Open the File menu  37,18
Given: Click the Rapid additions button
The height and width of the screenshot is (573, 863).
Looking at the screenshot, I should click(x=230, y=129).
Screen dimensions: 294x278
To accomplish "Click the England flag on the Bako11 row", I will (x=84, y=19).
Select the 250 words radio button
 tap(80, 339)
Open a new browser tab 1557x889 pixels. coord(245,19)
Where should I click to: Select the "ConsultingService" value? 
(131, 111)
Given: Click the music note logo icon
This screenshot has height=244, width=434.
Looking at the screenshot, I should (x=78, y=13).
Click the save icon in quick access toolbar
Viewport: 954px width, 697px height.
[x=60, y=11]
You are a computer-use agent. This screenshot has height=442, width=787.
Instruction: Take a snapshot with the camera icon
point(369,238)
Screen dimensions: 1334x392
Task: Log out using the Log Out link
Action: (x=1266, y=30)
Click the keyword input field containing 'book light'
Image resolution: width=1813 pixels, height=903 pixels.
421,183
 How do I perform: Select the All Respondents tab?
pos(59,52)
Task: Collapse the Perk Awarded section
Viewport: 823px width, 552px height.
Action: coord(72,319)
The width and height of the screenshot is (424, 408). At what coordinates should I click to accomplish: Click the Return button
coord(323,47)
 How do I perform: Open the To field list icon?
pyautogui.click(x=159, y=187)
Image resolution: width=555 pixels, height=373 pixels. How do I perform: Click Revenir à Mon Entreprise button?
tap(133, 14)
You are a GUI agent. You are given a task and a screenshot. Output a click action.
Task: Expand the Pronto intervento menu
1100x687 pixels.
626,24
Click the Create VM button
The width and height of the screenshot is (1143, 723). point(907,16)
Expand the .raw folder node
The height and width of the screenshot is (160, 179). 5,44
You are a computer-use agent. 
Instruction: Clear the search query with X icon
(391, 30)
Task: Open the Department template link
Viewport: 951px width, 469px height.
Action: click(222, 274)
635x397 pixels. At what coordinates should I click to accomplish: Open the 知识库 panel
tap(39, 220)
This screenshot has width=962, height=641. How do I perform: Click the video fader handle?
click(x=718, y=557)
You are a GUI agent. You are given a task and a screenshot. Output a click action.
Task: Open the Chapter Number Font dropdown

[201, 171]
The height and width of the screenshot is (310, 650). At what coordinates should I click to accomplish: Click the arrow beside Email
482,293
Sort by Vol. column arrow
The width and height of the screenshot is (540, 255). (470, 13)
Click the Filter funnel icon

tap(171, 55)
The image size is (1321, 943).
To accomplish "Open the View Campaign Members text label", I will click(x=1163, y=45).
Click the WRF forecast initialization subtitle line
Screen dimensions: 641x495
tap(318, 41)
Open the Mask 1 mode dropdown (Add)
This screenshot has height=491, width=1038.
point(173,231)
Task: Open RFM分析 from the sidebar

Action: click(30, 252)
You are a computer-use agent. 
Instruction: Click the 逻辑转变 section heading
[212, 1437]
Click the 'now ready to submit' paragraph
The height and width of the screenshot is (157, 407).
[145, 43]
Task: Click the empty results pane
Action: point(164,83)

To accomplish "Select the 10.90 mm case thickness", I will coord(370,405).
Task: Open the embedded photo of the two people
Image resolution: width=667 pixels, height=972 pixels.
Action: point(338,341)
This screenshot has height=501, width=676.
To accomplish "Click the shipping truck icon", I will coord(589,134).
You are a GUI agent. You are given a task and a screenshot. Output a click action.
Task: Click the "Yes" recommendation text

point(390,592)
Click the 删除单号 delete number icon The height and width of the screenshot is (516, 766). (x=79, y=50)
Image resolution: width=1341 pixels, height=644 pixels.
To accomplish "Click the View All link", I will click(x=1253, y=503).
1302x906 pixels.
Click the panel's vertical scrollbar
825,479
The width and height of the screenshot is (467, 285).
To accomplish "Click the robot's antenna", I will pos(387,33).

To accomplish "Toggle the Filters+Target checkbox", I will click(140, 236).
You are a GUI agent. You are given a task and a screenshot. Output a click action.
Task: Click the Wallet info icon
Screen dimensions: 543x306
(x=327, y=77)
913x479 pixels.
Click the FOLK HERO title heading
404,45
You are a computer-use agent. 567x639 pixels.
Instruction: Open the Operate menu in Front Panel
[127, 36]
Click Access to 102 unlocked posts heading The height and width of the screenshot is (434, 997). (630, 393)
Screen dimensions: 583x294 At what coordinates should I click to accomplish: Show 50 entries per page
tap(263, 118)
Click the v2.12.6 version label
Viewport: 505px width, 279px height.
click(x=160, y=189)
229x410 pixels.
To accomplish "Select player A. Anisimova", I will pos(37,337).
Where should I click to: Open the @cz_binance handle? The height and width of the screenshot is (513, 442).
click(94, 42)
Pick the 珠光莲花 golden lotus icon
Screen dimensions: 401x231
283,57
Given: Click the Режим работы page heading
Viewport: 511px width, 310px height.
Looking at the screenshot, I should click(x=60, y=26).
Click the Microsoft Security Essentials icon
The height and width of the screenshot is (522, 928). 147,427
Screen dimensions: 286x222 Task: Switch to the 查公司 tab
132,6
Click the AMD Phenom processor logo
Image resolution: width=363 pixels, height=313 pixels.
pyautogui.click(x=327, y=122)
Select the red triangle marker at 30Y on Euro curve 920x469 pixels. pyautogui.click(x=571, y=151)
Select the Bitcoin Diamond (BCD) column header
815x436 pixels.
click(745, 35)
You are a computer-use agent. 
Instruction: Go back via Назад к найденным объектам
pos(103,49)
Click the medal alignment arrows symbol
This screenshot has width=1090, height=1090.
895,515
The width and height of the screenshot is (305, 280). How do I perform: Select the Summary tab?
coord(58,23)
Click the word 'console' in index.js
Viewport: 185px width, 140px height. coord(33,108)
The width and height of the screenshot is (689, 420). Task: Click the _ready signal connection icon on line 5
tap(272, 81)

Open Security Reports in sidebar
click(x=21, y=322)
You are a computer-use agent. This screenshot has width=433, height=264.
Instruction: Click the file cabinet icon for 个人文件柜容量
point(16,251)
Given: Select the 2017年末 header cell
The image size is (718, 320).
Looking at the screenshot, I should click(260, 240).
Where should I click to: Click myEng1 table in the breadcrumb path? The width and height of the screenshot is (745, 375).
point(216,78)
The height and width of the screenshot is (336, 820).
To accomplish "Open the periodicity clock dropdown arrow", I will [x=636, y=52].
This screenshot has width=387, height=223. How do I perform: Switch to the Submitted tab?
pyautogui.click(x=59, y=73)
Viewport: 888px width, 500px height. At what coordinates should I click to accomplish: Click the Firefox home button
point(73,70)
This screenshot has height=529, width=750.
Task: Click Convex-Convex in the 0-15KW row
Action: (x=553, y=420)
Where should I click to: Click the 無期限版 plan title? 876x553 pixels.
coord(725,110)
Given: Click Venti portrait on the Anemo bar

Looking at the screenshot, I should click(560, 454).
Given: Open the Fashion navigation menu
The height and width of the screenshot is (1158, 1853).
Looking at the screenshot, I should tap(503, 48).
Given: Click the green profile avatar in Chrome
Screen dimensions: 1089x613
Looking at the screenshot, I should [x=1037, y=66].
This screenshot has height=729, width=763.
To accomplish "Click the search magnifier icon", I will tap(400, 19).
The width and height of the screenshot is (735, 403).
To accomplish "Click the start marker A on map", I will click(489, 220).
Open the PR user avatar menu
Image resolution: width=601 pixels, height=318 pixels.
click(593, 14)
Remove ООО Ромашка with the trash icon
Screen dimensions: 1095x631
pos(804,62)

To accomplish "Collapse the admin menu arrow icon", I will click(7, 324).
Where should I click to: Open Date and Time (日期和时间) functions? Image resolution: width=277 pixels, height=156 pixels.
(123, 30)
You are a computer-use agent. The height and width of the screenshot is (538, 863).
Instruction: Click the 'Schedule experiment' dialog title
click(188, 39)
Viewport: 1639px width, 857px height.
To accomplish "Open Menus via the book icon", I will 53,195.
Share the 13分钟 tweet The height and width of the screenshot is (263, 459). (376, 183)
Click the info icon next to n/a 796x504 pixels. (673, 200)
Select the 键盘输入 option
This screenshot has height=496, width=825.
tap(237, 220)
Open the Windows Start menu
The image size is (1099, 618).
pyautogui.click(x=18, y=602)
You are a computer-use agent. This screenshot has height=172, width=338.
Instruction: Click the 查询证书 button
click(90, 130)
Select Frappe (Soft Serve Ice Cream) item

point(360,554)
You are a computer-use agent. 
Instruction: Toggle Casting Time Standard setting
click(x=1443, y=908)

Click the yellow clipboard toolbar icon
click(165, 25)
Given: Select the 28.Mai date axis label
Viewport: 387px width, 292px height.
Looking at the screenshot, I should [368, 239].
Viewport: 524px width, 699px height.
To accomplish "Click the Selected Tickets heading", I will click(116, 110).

• Try it
Give back, exactly as written, the stretch from the line with "Share the 13分钟" through the line with "has height=172, width=338.", and no other lines from the records above.

• Problem solution
Share the 13分钟 tweet The height and width of the screenshot is (263, 459). (376, 183)
Click the info icon next to n/a 796x504 pixels. (673, 200)
Select the 键盘输入 option
This screenshot has height=496, width=825.
tap(237, 220)
Open the Windows Start menu
The image size is (1099, 618).
pyautogui.click(x=18, y=602)
You are a computer-use agent. This screenshot has height=172, width=338.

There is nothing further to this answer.